START DATA EXTRACT

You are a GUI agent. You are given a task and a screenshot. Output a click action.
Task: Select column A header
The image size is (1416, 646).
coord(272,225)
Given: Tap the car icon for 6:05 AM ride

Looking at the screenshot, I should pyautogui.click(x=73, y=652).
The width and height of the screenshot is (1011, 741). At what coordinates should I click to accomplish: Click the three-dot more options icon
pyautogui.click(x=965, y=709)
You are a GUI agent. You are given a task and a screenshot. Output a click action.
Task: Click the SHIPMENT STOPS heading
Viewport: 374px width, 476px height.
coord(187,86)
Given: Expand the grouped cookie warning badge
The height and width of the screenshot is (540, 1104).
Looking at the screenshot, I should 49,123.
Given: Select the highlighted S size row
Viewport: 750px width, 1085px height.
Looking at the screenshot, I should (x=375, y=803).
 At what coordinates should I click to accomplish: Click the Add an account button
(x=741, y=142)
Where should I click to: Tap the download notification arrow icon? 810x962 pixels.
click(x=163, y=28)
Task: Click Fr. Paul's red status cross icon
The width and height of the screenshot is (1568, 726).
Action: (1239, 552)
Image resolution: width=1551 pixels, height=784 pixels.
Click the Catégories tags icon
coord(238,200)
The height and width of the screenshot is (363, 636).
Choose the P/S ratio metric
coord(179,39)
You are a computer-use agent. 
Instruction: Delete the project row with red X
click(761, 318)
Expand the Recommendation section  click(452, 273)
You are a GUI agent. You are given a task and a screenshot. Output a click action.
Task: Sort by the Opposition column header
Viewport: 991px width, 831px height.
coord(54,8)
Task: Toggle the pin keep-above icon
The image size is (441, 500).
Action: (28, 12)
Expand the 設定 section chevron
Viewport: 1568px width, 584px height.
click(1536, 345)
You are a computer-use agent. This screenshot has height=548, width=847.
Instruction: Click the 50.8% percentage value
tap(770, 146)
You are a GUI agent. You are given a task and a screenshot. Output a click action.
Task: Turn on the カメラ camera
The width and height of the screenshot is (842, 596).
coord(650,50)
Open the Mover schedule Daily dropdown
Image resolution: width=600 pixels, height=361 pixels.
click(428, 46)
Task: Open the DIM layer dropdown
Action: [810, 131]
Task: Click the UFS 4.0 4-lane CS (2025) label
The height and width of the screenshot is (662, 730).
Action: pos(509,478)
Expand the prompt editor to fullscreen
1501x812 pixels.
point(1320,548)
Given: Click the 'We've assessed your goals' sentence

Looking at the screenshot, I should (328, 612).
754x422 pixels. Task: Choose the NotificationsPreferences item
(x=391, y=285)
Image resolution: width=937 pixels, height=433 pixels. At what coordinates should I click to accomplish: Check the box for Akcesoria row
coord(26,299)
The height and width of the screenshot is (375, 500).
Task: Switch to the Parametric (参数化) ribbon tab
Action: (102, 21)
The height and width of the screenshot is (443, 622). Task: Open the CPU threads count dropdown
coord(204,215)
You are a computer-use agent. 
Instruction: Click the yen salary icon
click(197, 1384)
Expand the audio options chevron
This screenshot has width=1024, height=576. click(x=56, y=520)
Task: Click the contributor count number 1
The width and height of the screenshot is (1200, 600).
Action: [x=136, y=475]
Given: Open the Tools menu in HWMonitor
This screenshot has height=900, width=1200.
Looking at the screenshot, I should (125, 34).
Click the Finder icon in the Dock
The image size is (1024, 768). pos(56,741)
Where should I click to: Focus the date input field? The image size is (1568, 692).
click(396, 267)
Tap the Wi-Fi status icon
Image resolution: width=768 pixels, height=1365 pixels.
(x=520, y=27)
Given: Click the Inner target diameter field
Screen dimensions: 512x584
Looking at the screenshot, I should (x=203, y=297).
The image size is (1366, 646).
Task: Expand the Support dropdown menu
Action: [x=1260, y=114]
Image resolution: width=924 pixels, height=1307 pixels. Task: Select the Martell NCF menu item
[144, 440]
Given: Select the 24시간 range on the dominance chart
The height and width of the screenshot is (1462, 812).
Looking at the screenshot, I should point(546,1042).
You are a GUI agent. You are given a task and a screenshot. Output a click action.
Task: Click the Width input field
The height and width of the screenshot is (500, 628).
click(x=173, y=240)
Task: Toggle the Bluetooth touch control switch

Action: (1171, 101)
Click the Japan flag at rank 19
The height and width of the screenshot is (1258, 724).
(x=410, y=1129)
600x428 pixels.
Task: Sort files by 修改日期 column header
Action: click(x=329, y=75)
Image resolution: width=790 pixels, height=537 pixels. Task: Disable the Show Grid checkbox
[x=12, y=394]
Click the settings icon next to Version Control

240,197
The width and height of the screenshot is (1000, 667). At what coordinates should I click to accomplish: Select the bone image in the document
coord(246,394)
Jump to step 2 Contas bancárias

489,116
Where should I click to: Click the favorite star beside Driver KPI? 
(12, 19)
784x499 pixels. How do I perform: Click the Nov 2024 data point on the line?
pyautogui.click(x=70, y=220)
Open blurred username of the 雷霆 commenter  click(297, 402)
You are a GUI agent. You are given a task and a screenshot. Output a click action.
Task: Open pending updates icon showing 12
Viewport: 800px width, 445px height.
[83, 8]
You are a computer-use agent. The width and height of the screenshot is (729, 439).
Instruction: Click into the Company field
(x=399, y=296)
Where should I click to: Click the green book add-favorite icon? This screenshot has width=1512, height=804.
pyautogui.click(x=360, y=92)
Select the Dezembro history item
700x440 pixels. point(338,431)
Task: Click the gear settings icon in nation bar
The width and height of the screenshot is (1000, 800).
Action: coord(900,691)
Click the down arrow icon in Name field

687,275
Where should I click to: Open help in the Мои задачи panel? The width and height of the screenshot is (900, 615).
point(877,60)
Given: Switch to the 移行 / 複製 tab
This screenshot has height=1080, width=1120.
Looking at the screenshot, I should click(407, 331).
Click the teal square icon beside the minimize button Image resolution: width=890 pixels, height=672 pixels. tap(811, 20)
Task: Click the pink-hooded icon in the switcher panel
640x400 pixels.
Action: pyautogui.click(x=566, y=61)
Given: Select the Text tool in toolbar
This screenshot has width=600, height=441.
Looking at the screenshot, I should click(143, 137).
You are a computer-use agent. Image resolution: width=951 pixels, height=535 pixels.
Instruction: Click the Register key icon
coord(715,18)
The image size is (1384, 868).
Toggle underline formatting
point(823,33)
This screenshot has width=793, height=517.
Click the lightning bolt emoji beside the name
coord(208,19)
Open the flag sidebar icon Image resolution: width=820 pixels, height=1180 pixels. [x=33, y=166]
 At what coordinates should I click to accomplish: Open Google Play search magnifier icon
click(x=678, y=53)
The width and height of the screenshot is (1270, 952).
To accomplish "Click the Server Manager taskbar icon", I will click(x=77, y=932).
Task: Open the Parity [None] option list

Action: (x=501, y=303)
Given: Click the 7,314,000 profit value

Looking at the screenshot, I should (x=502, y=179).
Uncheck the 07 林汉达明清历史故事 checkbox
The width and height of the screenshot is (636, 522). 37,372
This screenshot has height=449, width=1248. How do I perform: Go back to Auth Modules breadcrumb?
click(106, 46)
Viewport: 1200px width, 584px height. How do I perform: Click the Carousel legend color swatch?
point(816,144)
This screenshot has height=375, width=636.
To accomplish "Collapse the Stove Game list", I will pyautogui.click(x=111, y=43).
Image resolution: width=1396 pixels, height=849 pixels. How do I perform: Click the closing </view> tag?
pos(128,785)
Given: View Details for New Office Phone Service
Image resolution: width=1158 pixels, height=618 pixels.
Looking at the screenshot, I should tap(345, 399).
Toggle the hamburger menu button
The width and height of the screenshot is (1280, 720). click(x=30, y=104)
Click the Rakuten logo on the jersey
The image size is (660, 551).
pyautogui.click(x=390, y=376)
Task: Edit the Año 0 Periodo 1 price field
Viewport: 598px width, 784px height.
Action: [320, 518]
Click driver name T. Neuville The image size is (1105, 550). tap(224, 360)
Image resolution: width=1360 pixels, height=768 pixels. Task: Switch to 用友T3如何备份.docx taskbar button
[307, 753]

END DATA EXTRACT

#### TASK TO CARRY OUT
Your task for the entries above: copy exactly the span starting with the line with "Instruction: Click the 50.8% percentage value" and going on through the line with "Task: Turn on the カメラ camera", both lines included, and nothing else.

#### SOLUTION TO THIS TASK
Instruction: Click the 50.8% percentage value
tap(770, 146)
You are a GUI agent. You are given a task and a screenshot. Output a click action.
Task: Turn on the カメラ camera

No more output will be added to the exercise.